Version: Next

Command Line Interface

Playwright comes with the command line tools that run via npx or as a part of the npm scripts.

Usage#

$ python -m playwright

Generate code#

$ python -m playwright codegen wikipedia.org

Run codegen and perform actions in the browser. Playwright CLI will generate JavaScript code for the user interactions. codegen will attempt to generate resilient text-based selectors.

Preserve authenticated state#

Run codegen with --save-storage to save cookies and localStorage at the end. This is useful to separately record authentication step and reuse it later.

$ python -m playwright --save-storage=auth.json codegen
# Perform authentication and exit.
# auth.json will contain the storage state.

Run with --load-storage to consume previously loaded storage. This way, all cookies and localStorage will be restored, bringing most web apps to the authenticated state.

$ python -m playwright --load-storage=auth.json open my.web.app
$ python -m playwright --load-storage=auth.json codegen my.web.app
# Perform actions in authenticated state.

Codegen with custom setup#

If you would like to use codegen in some non-standard setup (for example, use browser_context.route(url, handler)), it is possible to call page.pause() that will open a separate window with codegen controls.

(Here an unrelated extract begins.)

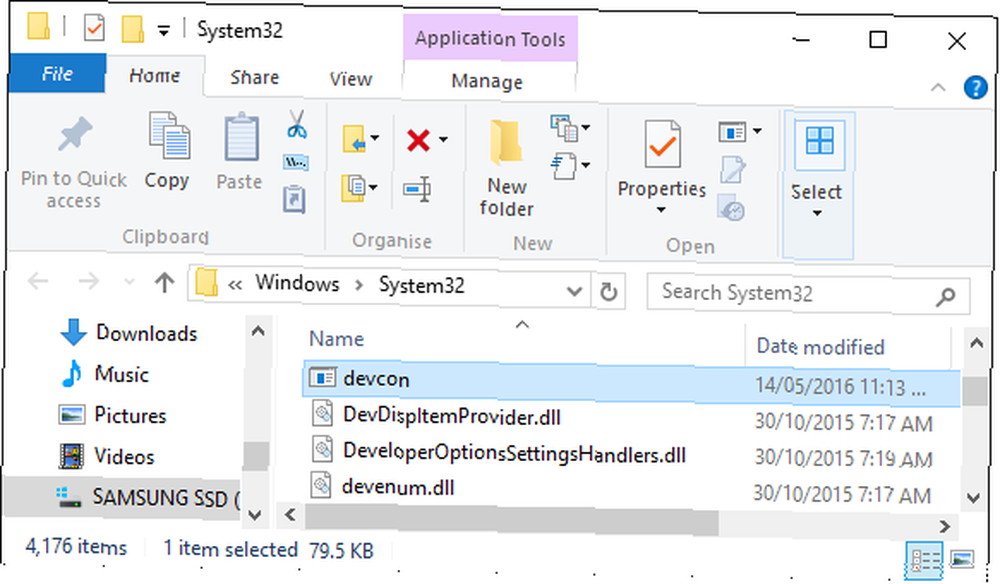The image size is (1000, 584).
Task: Open the File menu tab
Action: [57, 74]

from playwright.sync_api import sync_playwright
with sync_playwright() as p:
# Make sure to run headed.
browser = p.chromium.launch(headless=False)
# Setup context however you like.
context = browser.new_context() # Pass any options
context.route('**/*', lambda route: route.continue_())
# Pause the page, and start recording manually.
page = context.new_page()
page.pause()

Open pages#

With open, you can use Playwright bundled browsers to browse web pages. Playwright provides cross-platform WebKit builds that can be used to reproduce Safari rendering across Windows, Linux and macOS.

# Open page in Chromium
$ python -m playwright open example.com
# Open page in WebKit
$ python -m playwright wk example.com

Emulate devices#

open can emulate mobile and tablet devices from the playwright.devices list.

# Emulate iPhone 11.
$ python -m playwright --device="iPhone 11" open wikipedia.org

Emulate color scheme and viewport size#

# Emulate screen size and color scheme.
$ python -m playwright --viewport-size=800,600 --color-scheme=dark open twitter.com

Emulate geolocation, language and timezone#

# Emulate timezone, language & location
# Once page opens, click the "my location" button to see geolocation in action
$ python -m playwright --timezone="Europe/Rome" --geolocation="41.890221,12.492348" --lang="it-IT" open maps.google.com

Inspect selectors#

During open or codegen, you can use following API inside the developer tools console of any browser.

playwright.$(selector)#

Query Playwright selector, using the actual Playwright query engine, for example:

playwright.$$(selector)#

Same as playwright.$, but returns all matching elements.

playwright.inspect(selector)#

Reveal element in the Elements panel (if DevTools of the respective browser supports it).

playwright.selector(element)#

Generates selector for the given element.

Take screenshot#

# See command help
$ python -m playwright screenshot --help
# Wait 3 seconds before capturing a screenshot after page loads ('load' event fires)
$ python -m playwright \
--device="iPhone 11" \
--color-scheme=dark \
screenshot \
--wait-for-timeout=3000 \
twitter.com twitter-iphone.png
# Capture a full page screenshot
$ python -m playwright screenshot --full-page en.wikipedia.org wiki-full.png

Generate PDF#

PDF generation only works in Headless Chromium.

# See command help
$ python -m playwright pdf https://en.wikipedia.org/wiki/PDF wiki.pdf

Known limitations#

Opening WebKit Web Inspector will disconnect Playwright from the browser. In such cases, code generation will stop.